Determinação da contração volumétrica dos grãos de pinhão-manso durante a secagem

Valdiney Cambuy SiqueiraI,*; Osvaldo ResendeII; Tarcísio Honório ChavesII

IPrograma de Pós-graduação em Engenharia Agrícola, Departamento de Engenharia, Universidade Federal de Lavras, Cx. postal 3037, 37200-000, Lavras, Minas Gerais, Brazil
IIInstituto Federal de Educação, Ciência e Tecnologia Goiano, Rio Verde, Goiás, Brazil

ABSTRACT

The objective of this study was to determine the geometric diameter of volumetric shrinkage in Jatropha seeds subjected to drying under six air conditions and to fit different mathematical models to the experimental values. Seeds with an approximate initial moisture content of 0.61 kgw kgdm-1 (kilogram of water per kilogram of dry matter) were dried in a convection oven at temperatures of 36, 45, 60, 75, 90, and 105°C until they reached a moisture content of 0.11 ± 0.006 kgw kgdm-1. The experimental data were fitted to five mathematical models used to represent volumetric shrinkage in agricultural products. The models were analyzed using the coefficient of determination, chi-square, mean relative error, mean estimated error, and residual distribution. Geometric diameter data were subjected to regression analysis by adopting a 1% level of significance. It was concluded that moisture content and drying temperature influence volumetric shrinkage in Jatropha seeds, a phenomenon satisfactorily described by the Polynomial equation, where the geometric diameter linearly decreased with a reduction of the moisture content, regardless of the drying conditions.

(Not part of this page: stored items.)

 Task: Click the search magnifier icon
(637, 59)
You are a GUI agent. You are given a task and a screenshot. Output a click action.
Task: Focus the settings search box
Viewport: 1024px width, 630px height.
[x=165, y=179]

Keywords: mathematical models, moisture content, Polynomial model.

RESUMO

Palavras-chave: modelos matemáticos, teor de água, modelo Polinomial.

Introduction

With the current oil crisis, research on alternative fuels has intensified, and biodiesel appears to be one possible immediate solution that is capable of being produced using vegetable oils and animal fats (GOLDFARB et al., 2010). Jatropha (Jatropha curcas L.) is among those plants with potential for biodiesel production. Indeed, Souza et al. (2009) have found an average concentration of 40.33 ± 1.91% lipids in dry Jatropha seeds.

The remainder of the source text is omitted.